#### DOCUMENT TEXT ####

The Task Force concluded that interpretations of the Maine Bar Rules and interpretations of the ABA rules are not very far apart. The common concernis the risk of materially impairing the lawyer’s effectiveness in representing one client in light of the positions that the lawyer is advocating for another client: contemporaneously arguing opposite sides of the same issue before the same judge or panel of judges has the potential to impair his or her effectiveness on behalf of both clients. In Maine, however, the principal concern seemed to be that treating issue conflicts as true conflicts would require attorneys to engage in conflict screening not simply as to the identity of clients, but as to the substance of legal arguments advanced on behalf of clients: a considerable burden. A related but unstated consequence of the Maine Professional Ethics Commission’s ruling is issue conflicts are not something that need to be disclosed to or consented to by a client. Either they actually do materially impair the lawyer’s effectiveness, in which case the lawyer must withdraw; or they do not, in which case the representation continues. The lawyer decides whether the impairment is actual or not, and there is no need to disclose or get consent to the mere potential of adverse impact.

####

* AIM 1 *
In the text on issue conflicts, who decides whether the impairment to a lawyer's effectiveness is actual?

#### DATASET RECORDS ####

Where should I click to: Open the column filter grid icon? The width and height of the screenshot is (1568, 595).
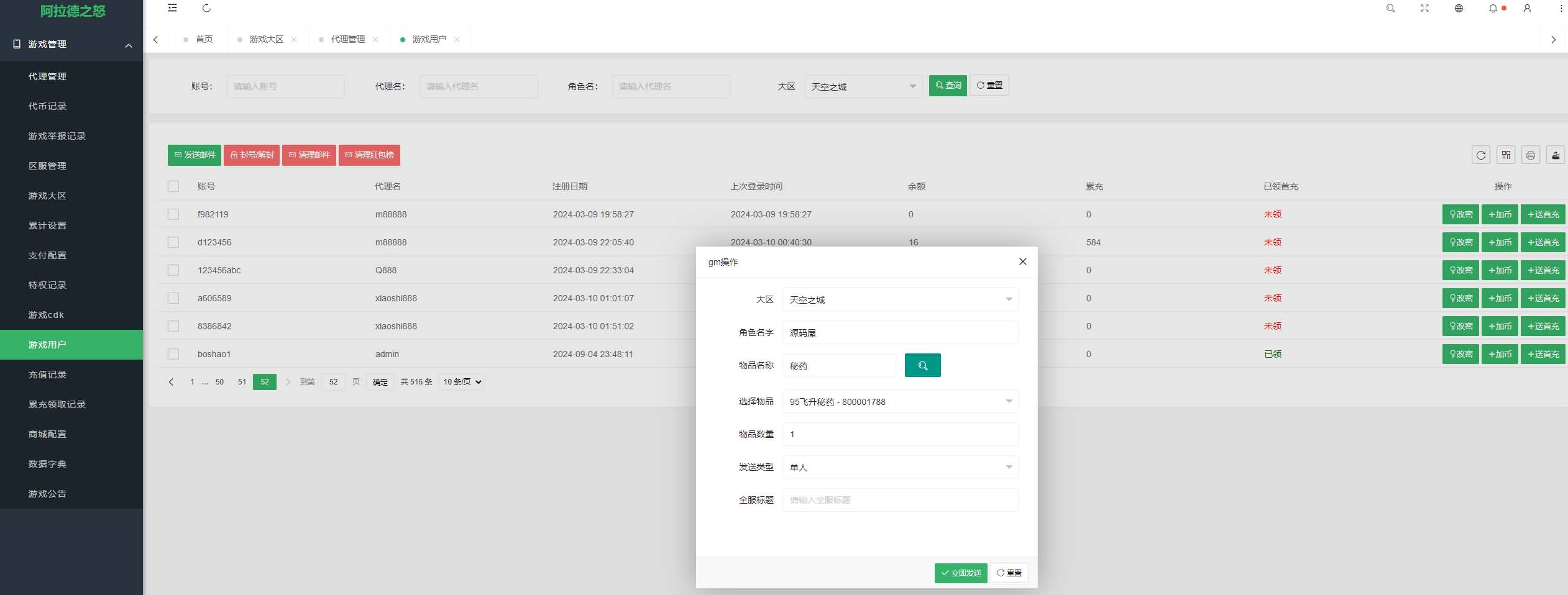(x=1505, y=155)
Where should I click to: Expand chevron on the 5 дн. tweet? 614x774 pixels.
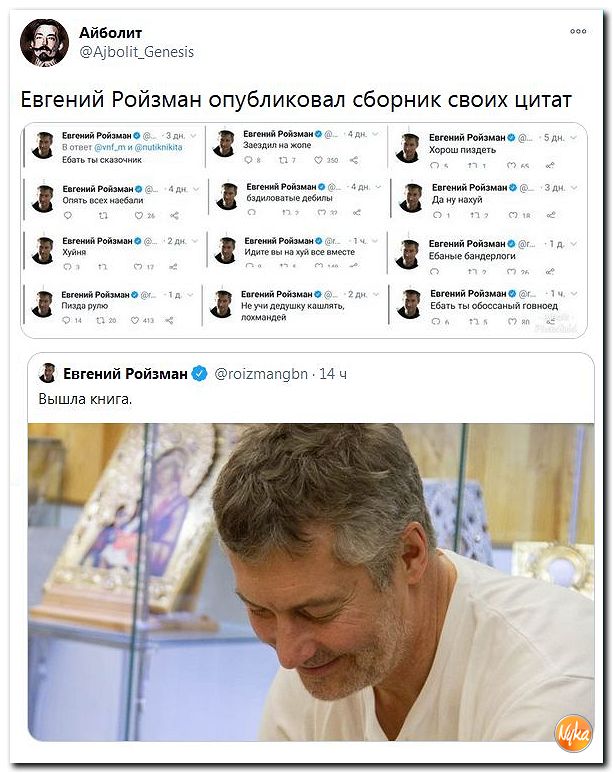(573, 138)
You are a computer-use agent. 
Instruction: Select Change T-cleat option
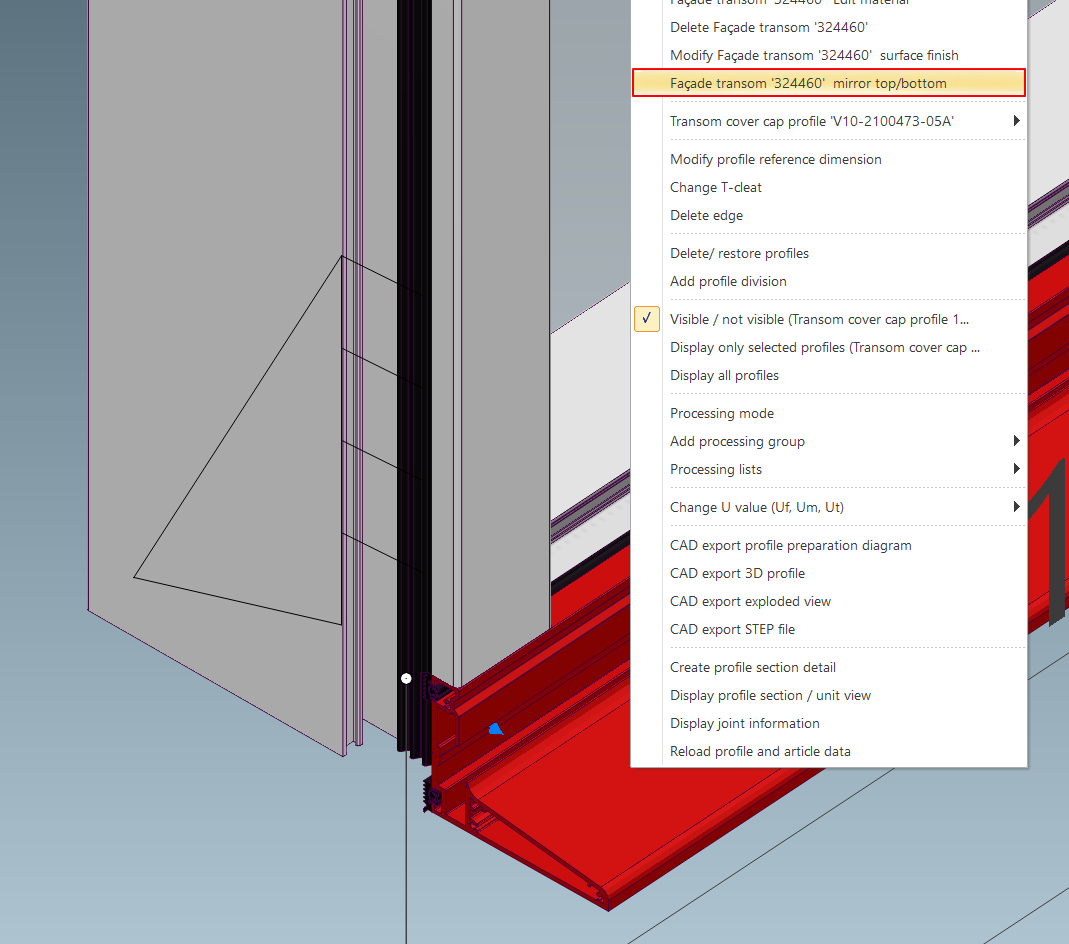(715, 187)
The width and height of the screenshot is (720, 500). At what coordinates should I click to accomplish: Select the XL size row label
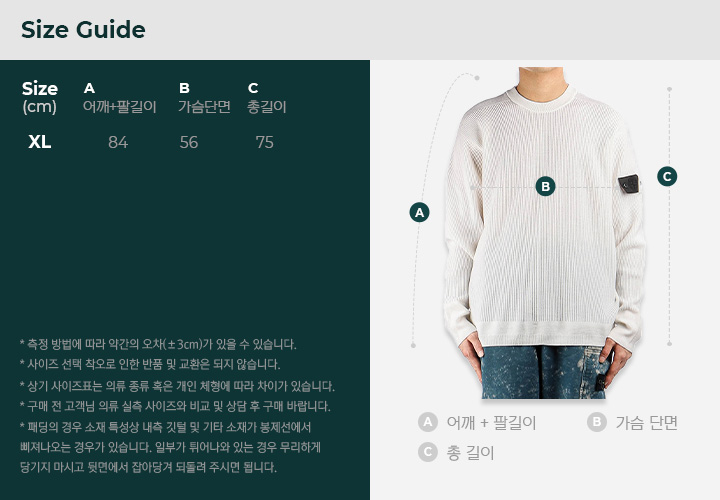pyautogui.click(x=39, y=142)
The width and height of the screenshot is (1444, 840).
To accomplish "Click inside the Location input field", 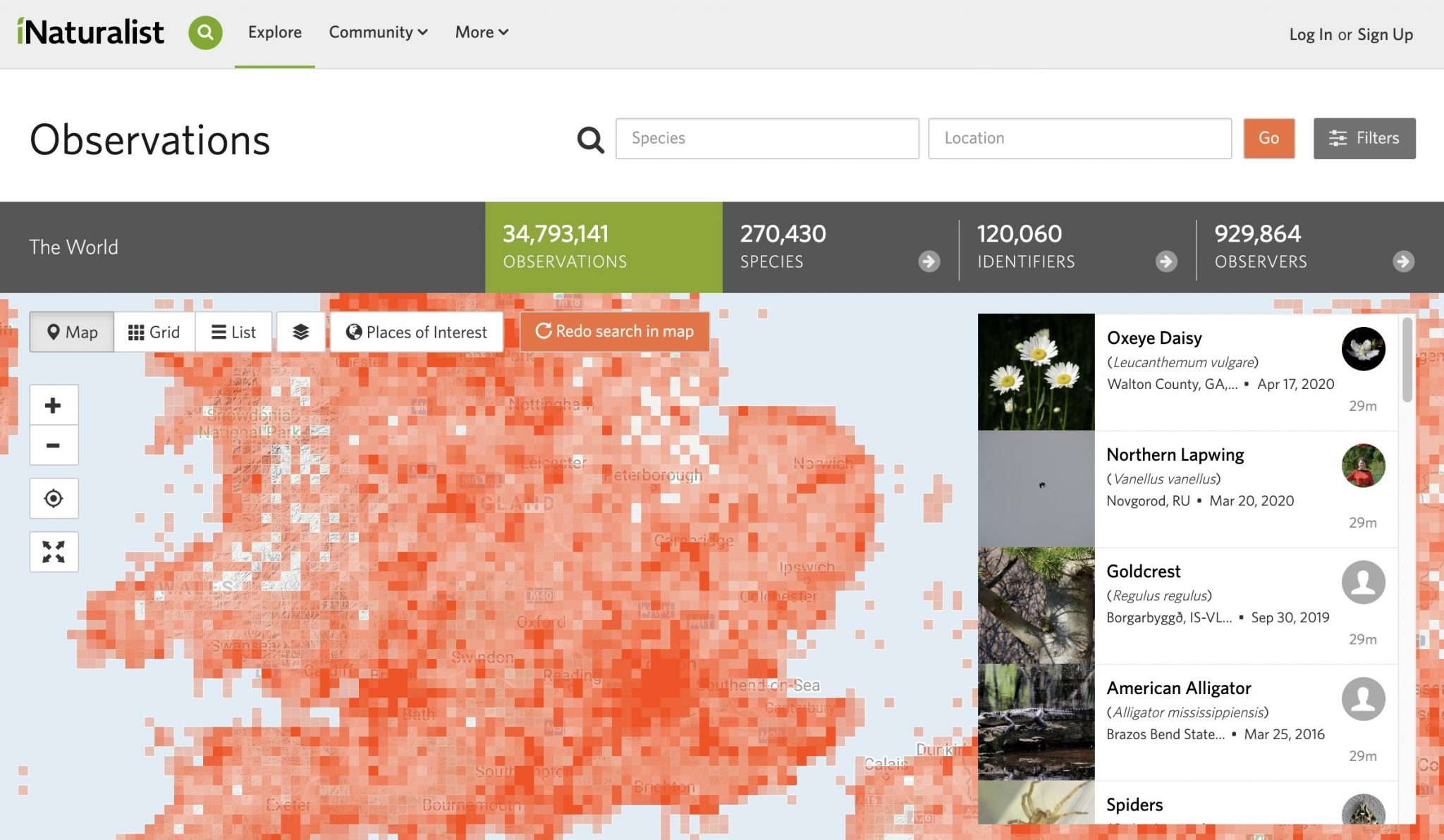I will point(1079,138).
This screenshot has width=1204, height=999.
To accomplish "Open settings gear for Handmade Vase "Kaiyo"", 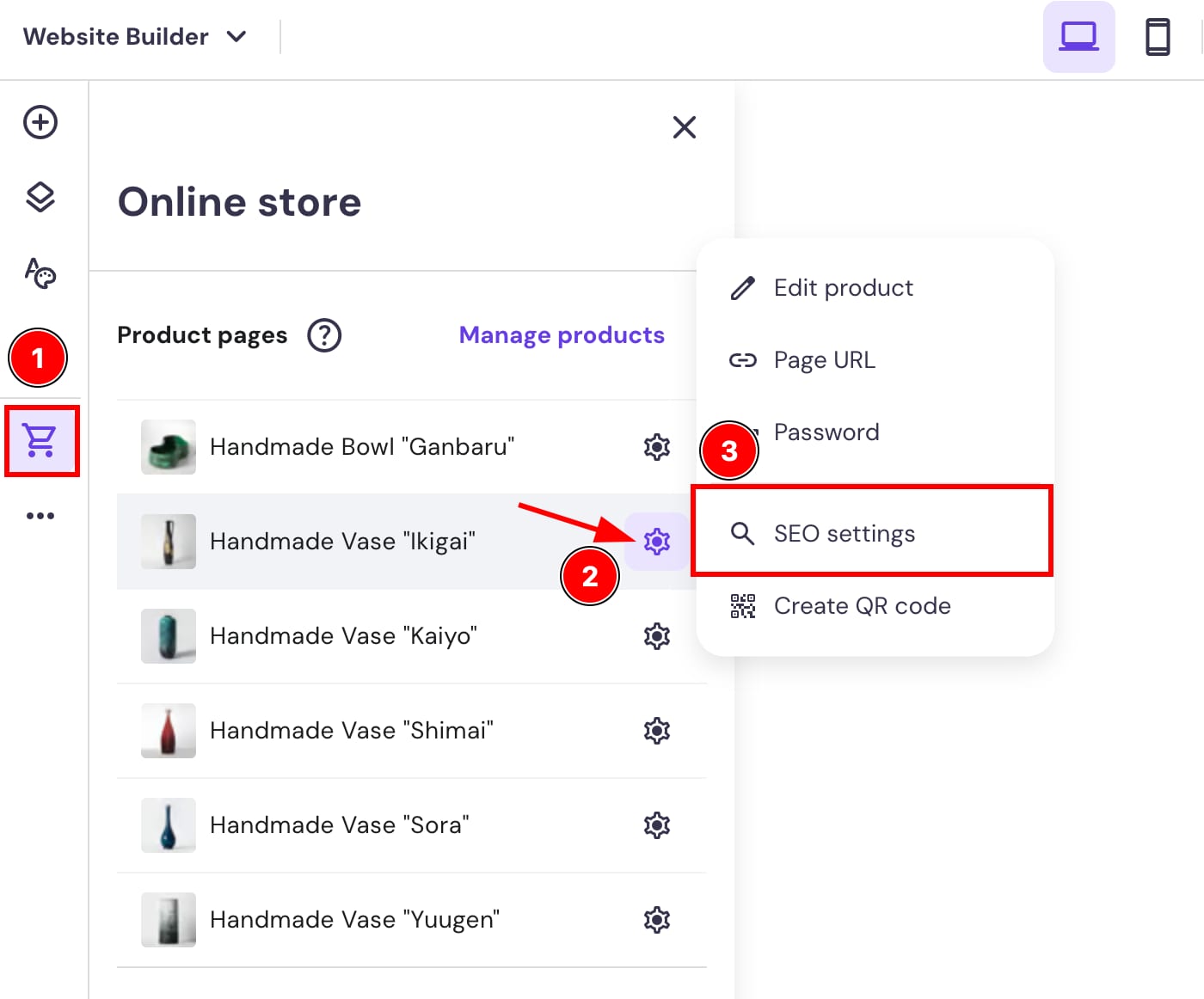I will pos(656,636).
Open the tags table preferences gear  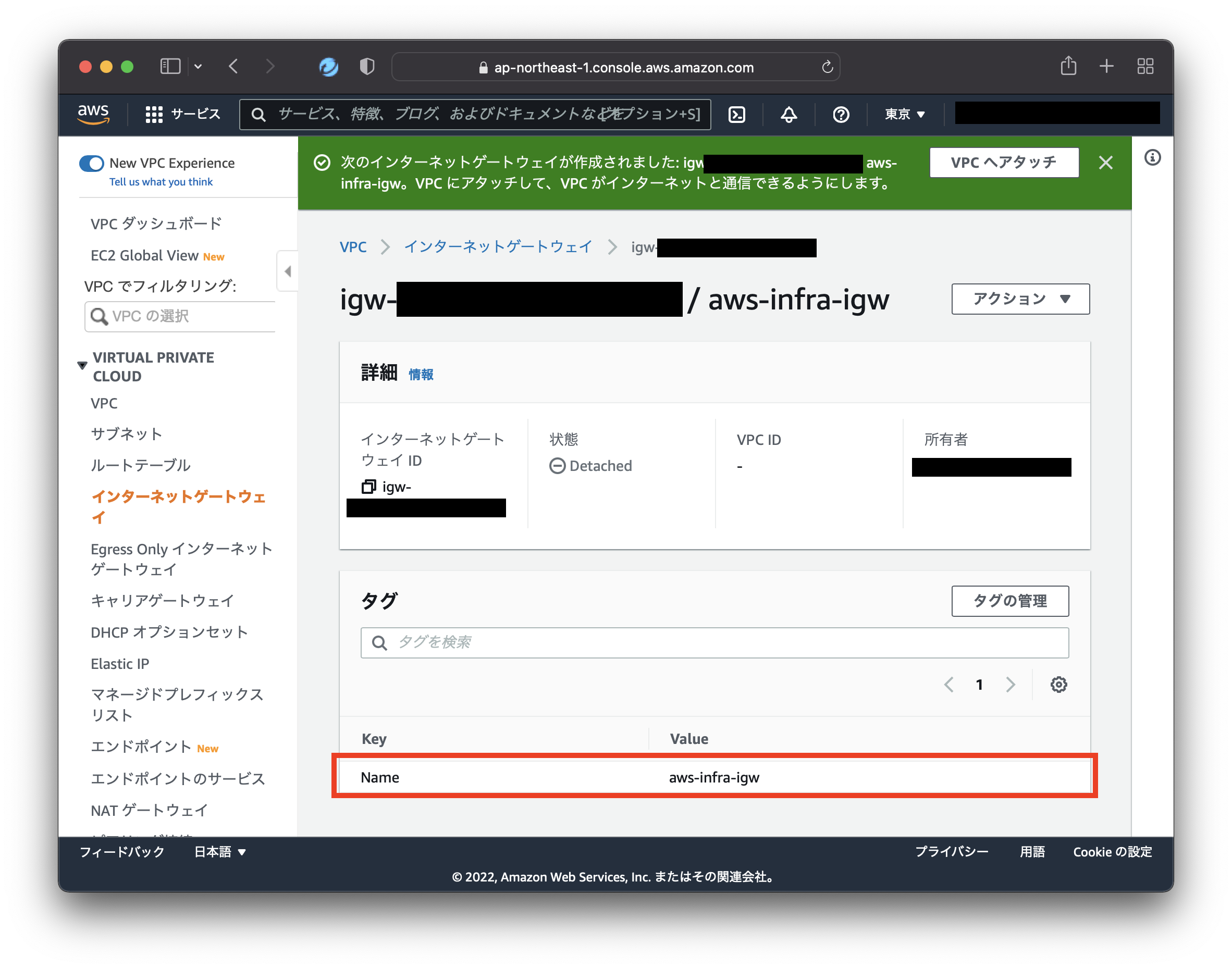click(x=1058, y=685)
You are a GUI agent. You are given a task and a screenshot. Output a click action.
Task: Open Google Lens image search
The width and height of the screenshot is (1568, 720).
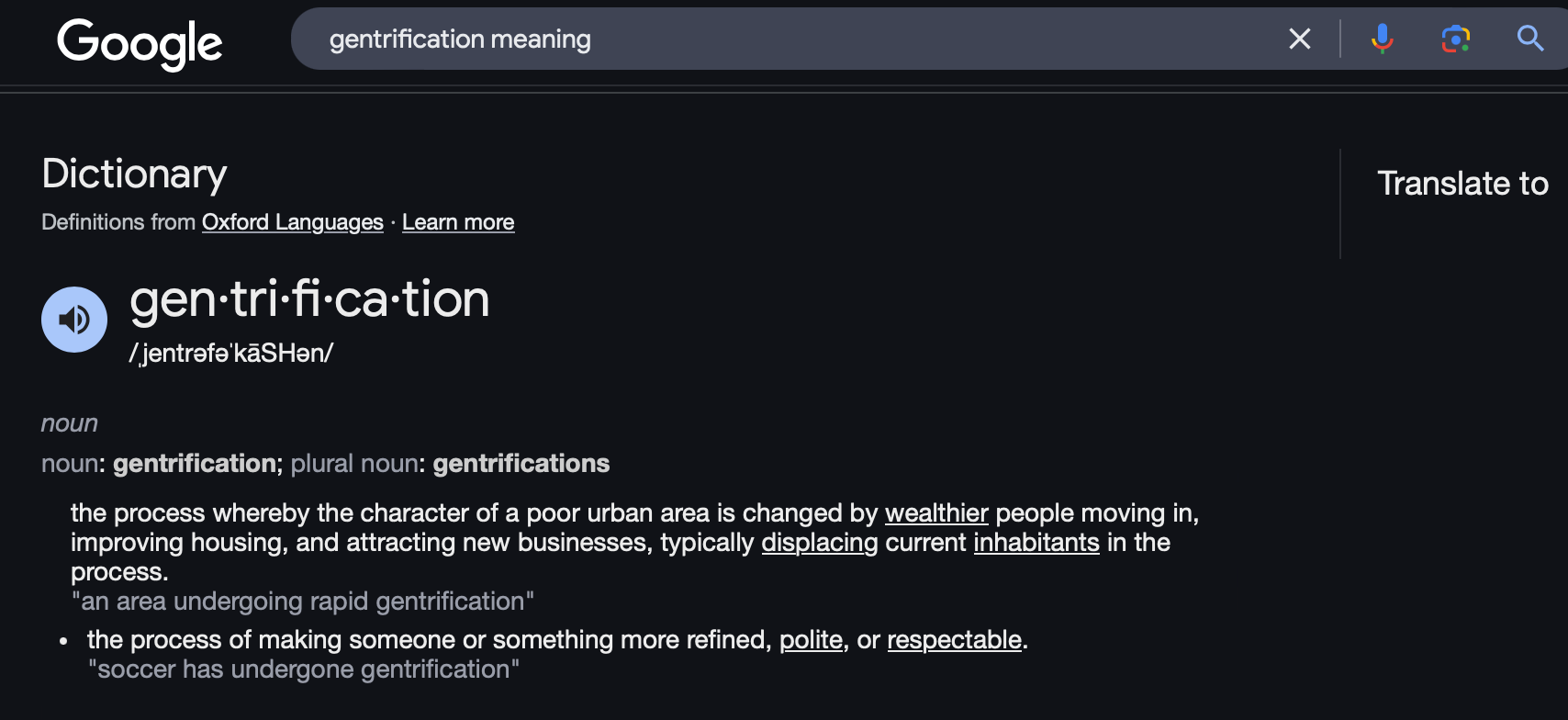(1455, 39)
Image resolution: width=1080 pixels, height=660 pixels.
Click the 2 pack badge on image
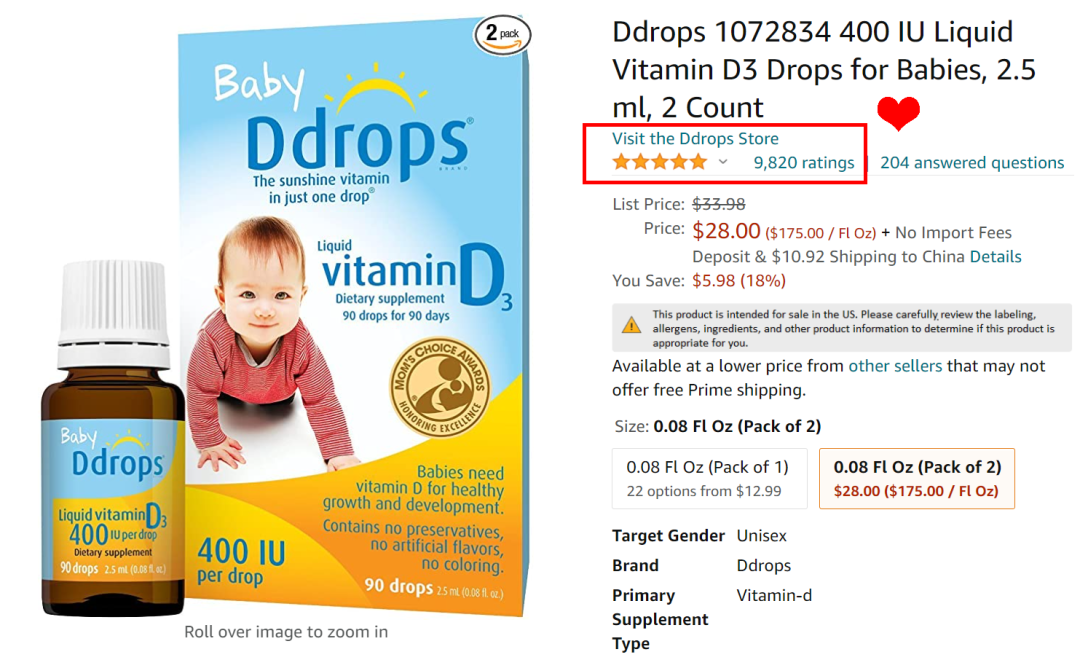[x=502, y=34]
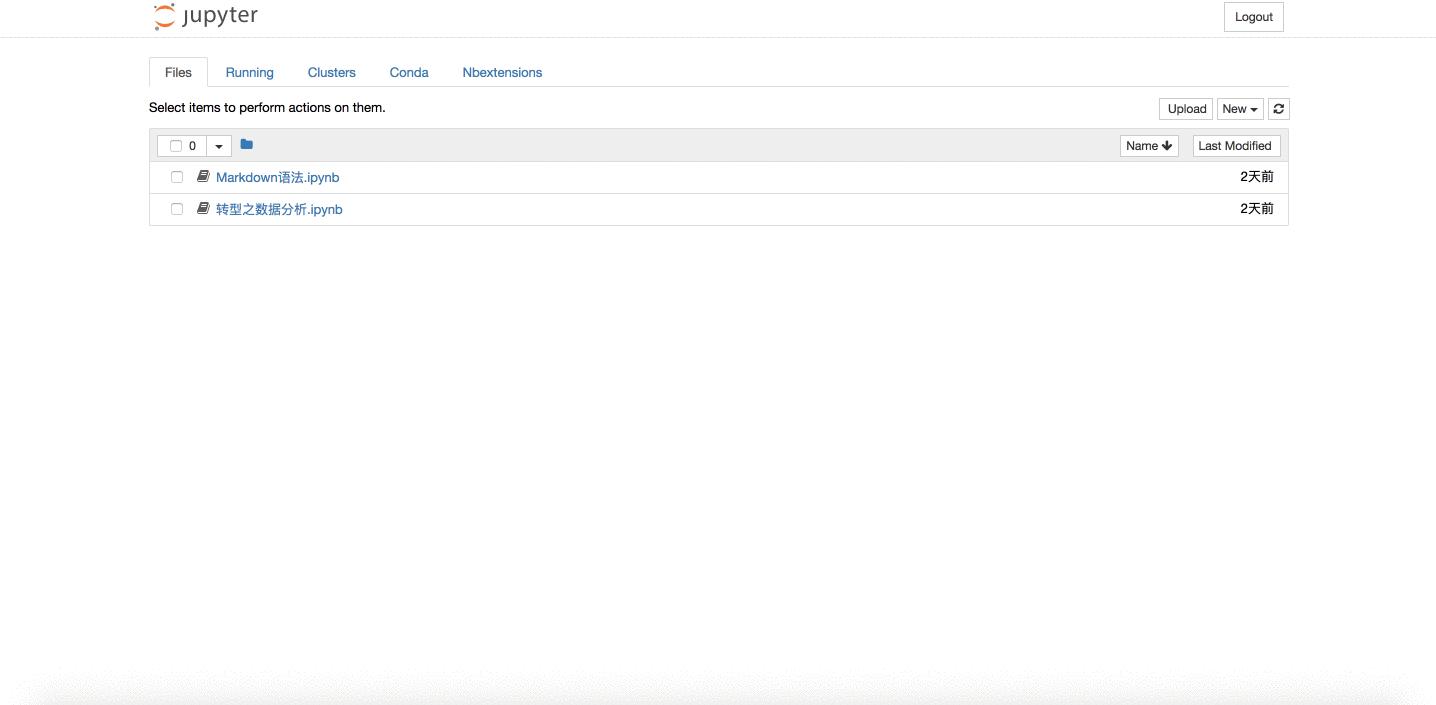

####

* AIM 2 *
Please give the records as a JSON list of strings, one string per line, starting with the line that contains "Image resolution: width=1080" and going on through the end of the records. Skip blank lines, and leave the pictures out.

* COMPLETE ANSWER 1 *
The lawyer decides.

* COMPLETE ANSWER 2 *
[
  "Image resolution: width=1080 pixels, height=660 pixels.",
  "Click the 2 pack badge on image",
  "[x=502, y=34]"
]